Set down again, exactly and only, the lines from the one that contains "Click the Word logo in the top left" through the last line of the records below, both included, but not the pictures.

> **EXTRACTED INFORMATION**
__________________________________________________

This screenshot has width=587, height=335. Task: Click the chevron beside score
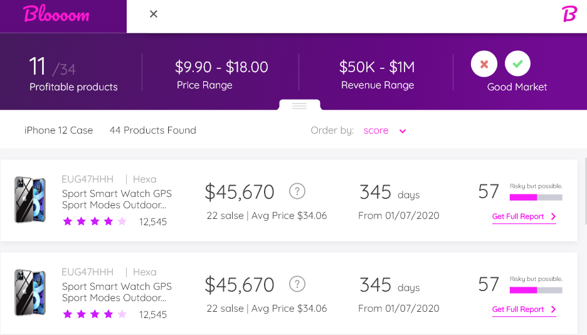tap(403, 131)
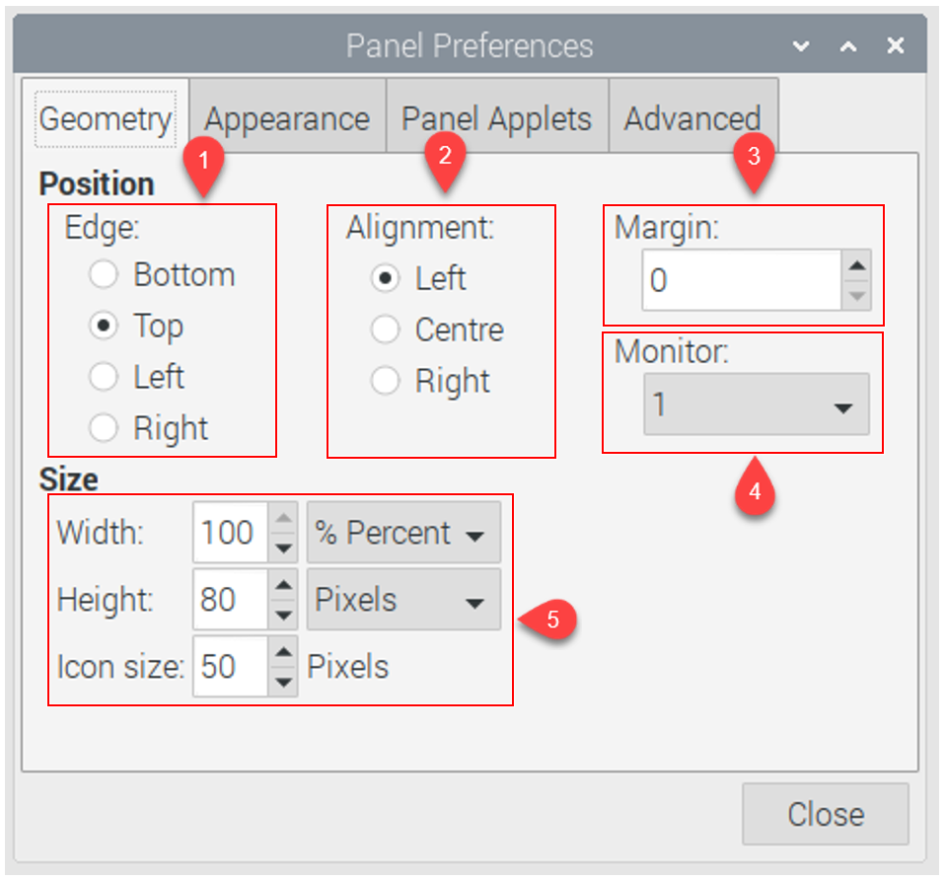Choose Centre alignment option

point(385,330)
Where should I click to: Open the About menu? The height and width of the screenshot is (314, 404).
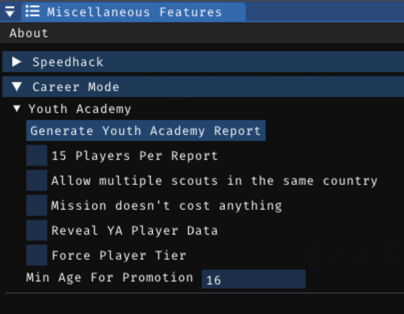(29, 33)
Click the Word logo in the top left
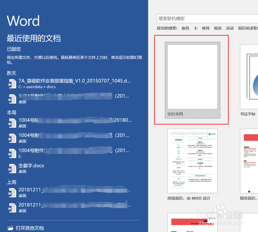Screen dimensions: 258x232 [x=23, y=21]
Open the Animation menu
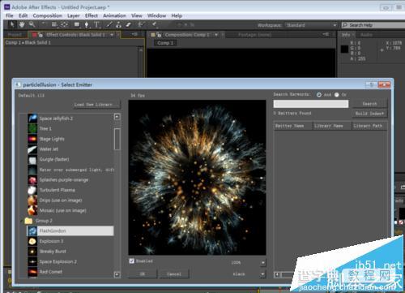 tap(114, 15)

__________________________________________________

> **EXERCISE OUTPUT**
Click the Word logo in the top left
Screen dimensions: 258x232 [x=23, y=21]
Open the Animation menu
 tap(114, 15)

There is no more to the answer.